My advice is cut the crap, boss. Do right by your employees and give them honorable health benefits so they can take care of themselves and their children.
In case, we entertained any notion of Scott’s sincerity on these matters, listen to how he slyly criticizes state health plans for being TOO GENEROUS to the working poor:
Mr. Scott, referring to Wal-Mart workers on Medicaid, said: “Do we want more of our associates’ kids on our health plans? Of course we do.”
But Mr. Scott hinted at another reason so many of his workers were on Medicaid. “Have many states made Medicaid programs far more generous in order to cover the kids of working families? Yes, they have.”

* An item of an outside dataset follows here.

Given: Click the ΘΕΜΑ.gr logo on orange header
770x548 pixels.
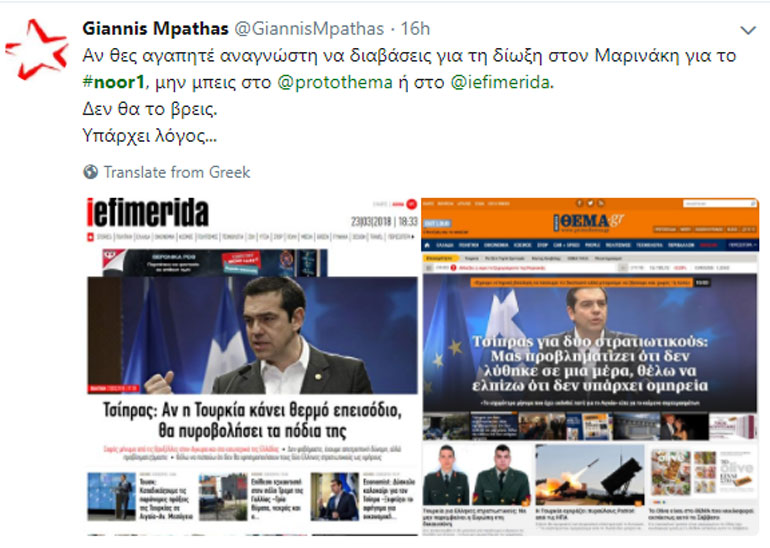Looking at the screenshot, I should tap(589, 222).
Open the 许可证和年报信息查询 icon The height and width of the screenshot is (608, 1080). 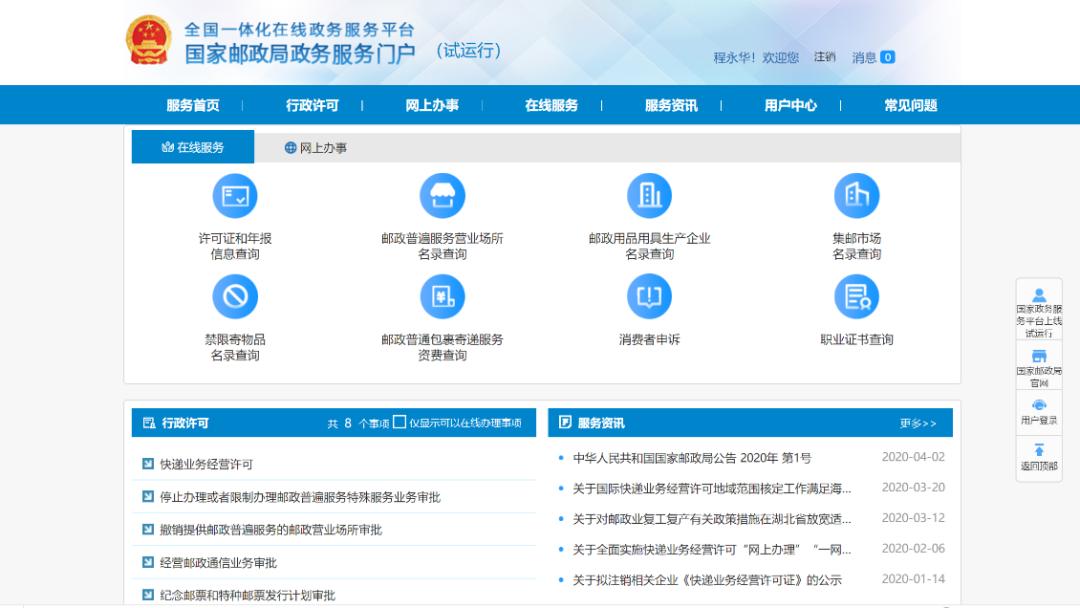tap(235, 196)
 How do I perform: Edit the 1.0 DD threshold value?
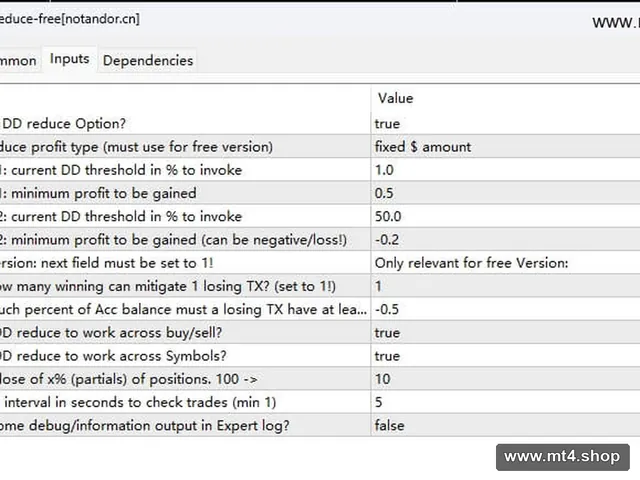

So, he’s saying that if your states would stop providing coverage for children, then his employees wouldn’t be a burden on the state; AND he wouldn’t have to come up with improved health benefits for his own employees. Do I hear the word “cynical” anyone? It reminds me of Jonathan Swift’s remarkable satire, A Modest Proposal, in which he suggests that one way to ease the Irish famine would be to eat Irish babies thus easing the burden on both the starving poor and Ireland’s English rulers. All I can say is eat your heart our Mr. Scott, that is, if you actually have one.
I’m pleased to know that my own governor wasn’t buying any of Scott’s crap:
Christine Gregoire, the Democratic governor of Washington, said that 20 percent of Wal-Mart workers in her state received public health care assistance. After Mr. Scott’s speech, she said that this was “a problem that he has to solve.”